[What needs to be done]: When you transcribe the data below, reproduce every line exactly and leave each picture out.

[Stored records]:

<<<<

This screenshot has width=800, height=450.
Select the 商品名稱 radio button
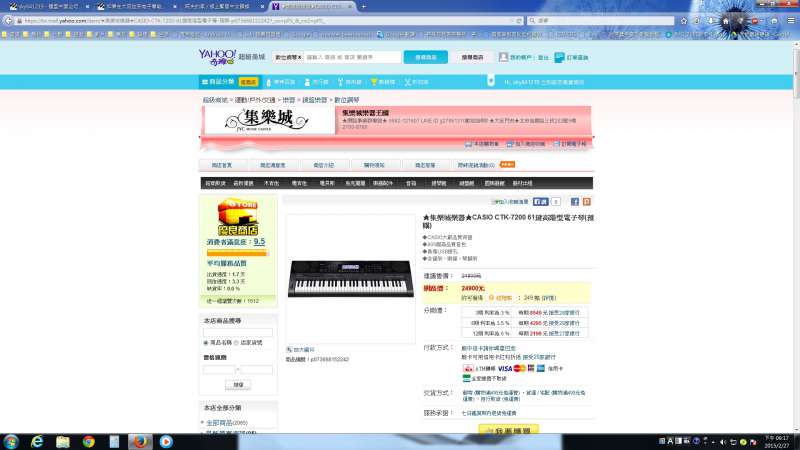tap(206, 342)
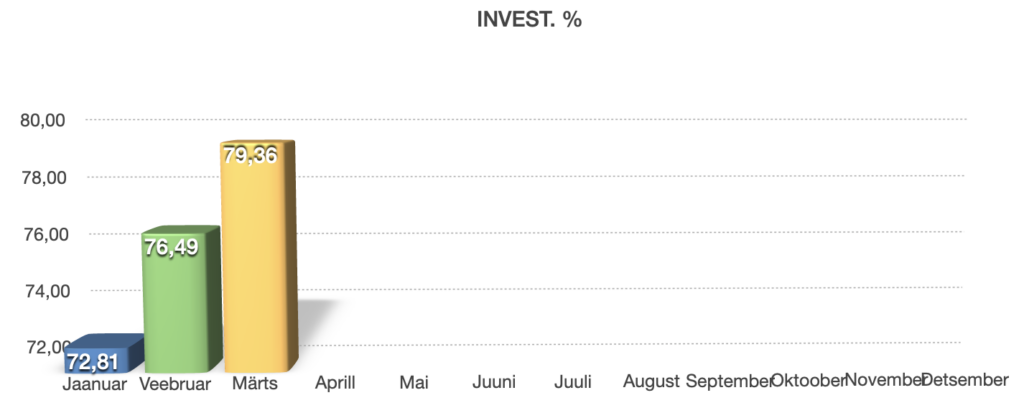Screen dimensions: 1024x408
Task: Click the 78,00 axis value
Action: [x=43, y=177]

>>>>

[Written solution]:
This screenshot has width=800, height=450.
Select the 商品名稱 radio button
tap(206, 342)
Screen dimensions: 1024x408
Task: Click the 78,00 axis value
Action: [x=43, y=177]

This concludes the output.